Com estas palavras o excelentíssimo senhor doutor juiz deu por encerrada a palestra, sob a ovação acalorada da plateia. As coisas iam bem para o excelentíssimo, senhor, doutor, juiz. Acumulava dinheiro como acumulava pronomes e adjetivos de tratamento. O meritíssimo, cujo mérito era indiscutível dada a impossibilidade de discussão, contava com benefícios legais que iam além de sua própria esfera pessoal, ajudando inclusive suas versões menos favorecidas em outras linhas de realidade, o que era conhecido como auxílio multiuniversal. Mas isso não vem ao caso aqui. Nesta realidade na qual estamos, o poderoso juiz estava na crista da onda, louvado pela imprensa e amado pela opinião pública, uma vez que cumpria com seu importantíssimo papel social com uma competência jamais vista. Isso veio a torná-lo um tanto quanto imprudente, como logo veremos.

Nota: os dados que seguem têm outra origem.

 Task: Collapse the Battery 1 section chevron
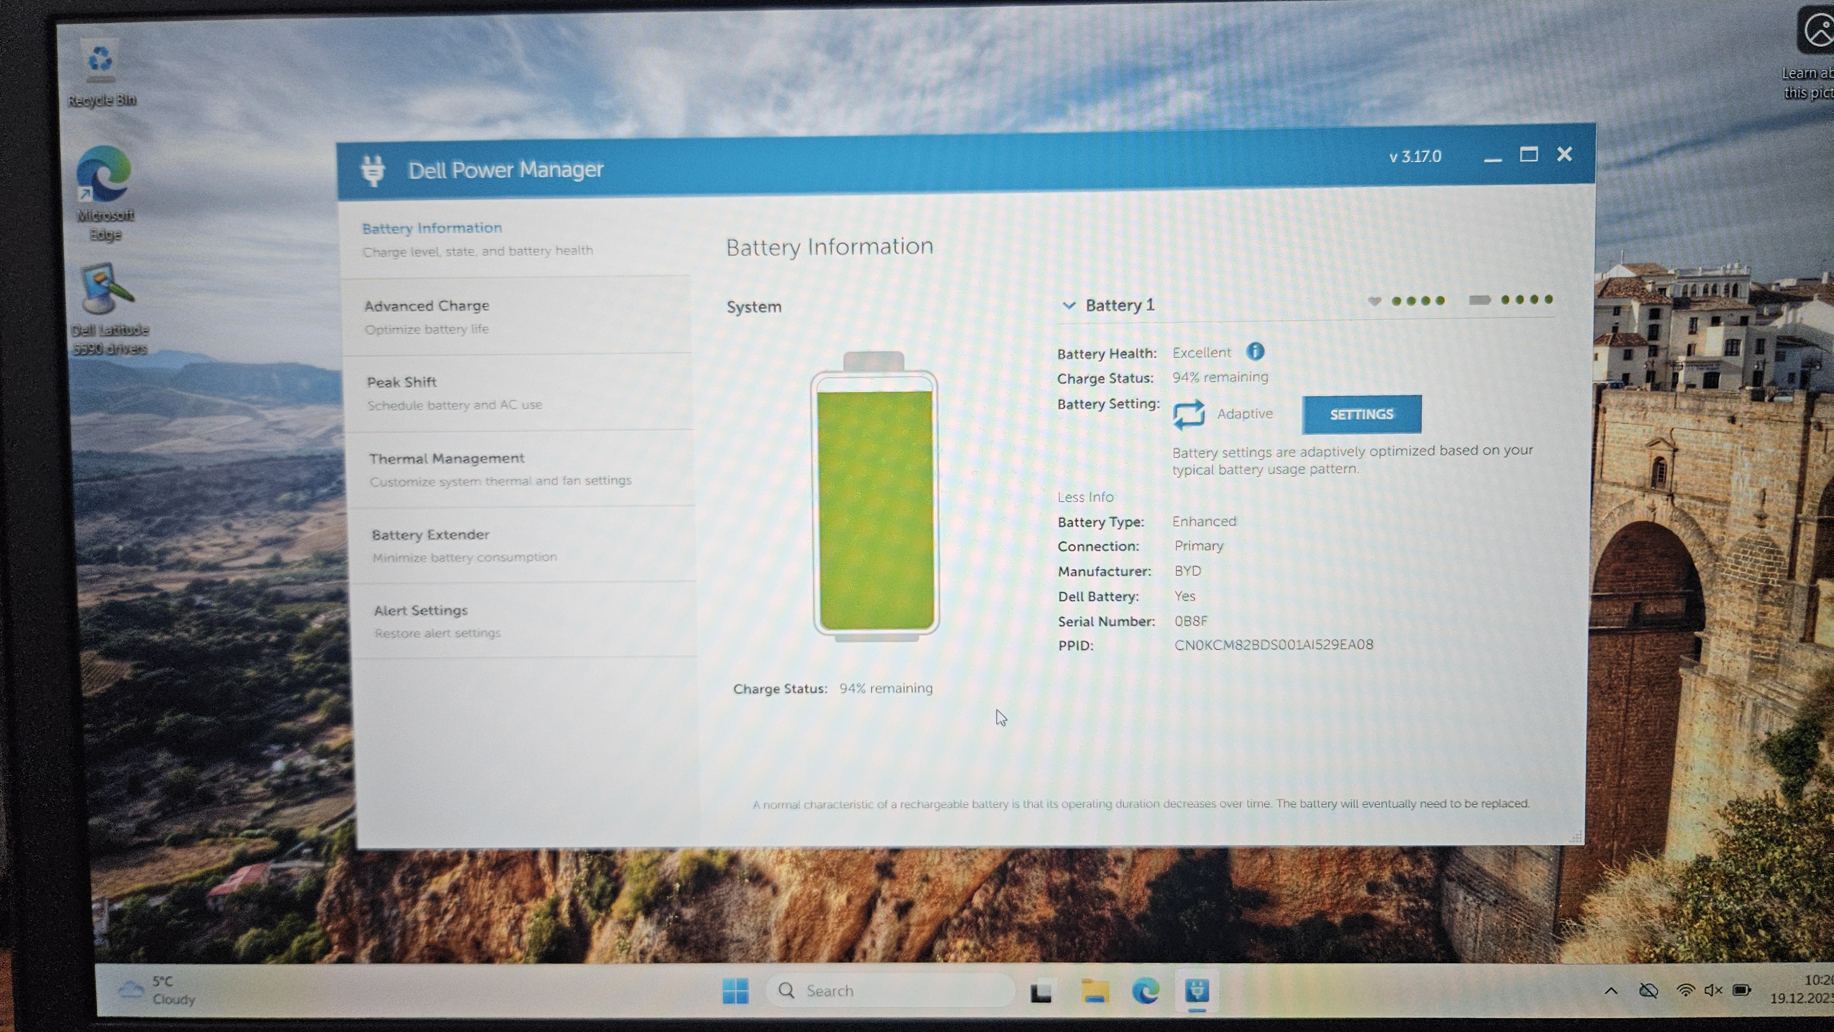[1069, 305]
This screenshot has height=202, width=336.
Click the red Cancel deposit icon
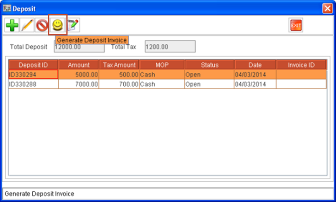(x=42, y=26)
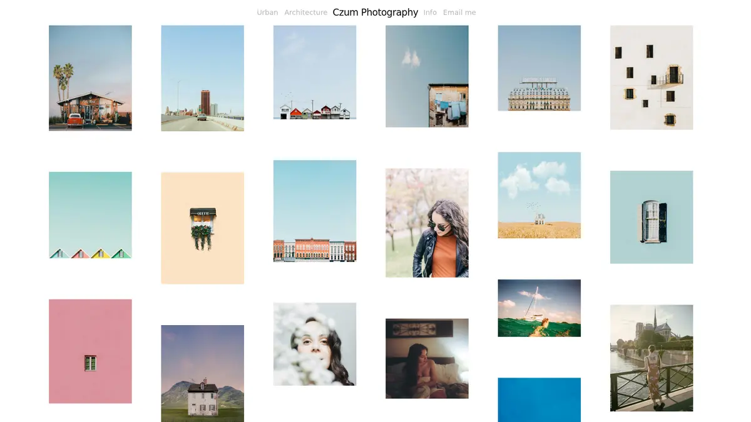The width and height of the screenshot is (751, 422).
Task: Open the photo of palm trees over the motel
Action: click(90, 78)
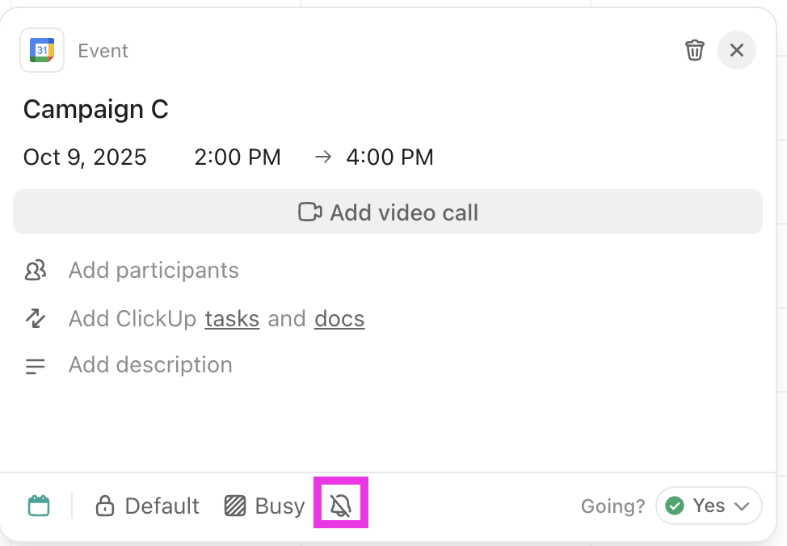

O excelentíssimo senhor doutor juiz abandonou o palco do salão de convenções e caminhou, todo emproado, pelo corredor de admiradores que o cercavam, bajulando-o e lambendo o chão por onde ele passava. Alguns chegavam ao ponto de se deitar à sua frente, ansiando por serem pisados por aqueles pés excelentes, meritosos e jurisprudenciais. O meritíssimo fazia-lhes a vontade, calcando-os com os solados italianos finíssimos de seus sapatos, comprados com o auxílio-vestimenta que tanto fazia por merecer.
O excelentíssimo senhor doutor juiz saiu do edifício por entre os flashes das máquinas fotográficas. A imprensa em peso se acotovelava à saída, os repórteres se dilacerando uns aos outros por uma migalha de atenção do meritíssimo senhor doutor. Nisso, um cofre que estava suspenso no ar por um guindaste despencou, tendo o cabo de aço que o sustentava no espaço rompido devido a um cálculo de peso mal feito, atingindo precisamente as coordenadas onde o excelentíssimo se colocara ao alcance de todas as atenções. Ninguém mais se feriu. O cofre, uma imensa caixa de metal pesando várias toneladas, esmiuçou a substância imponente do magistrado, assim como uma prensa industrial reduz um grilo a suco.
Não entrarei em detalhes quanto à comoção que se estabeleceu logo após o trágico acontecimento. Porém, um sarcástico mendigo, que a tudo assistira de seu abrigo de papelão na calçada, virou pro canto enquanto resmungava só para si:
— É… a lei da gravidade é para todos, doutor.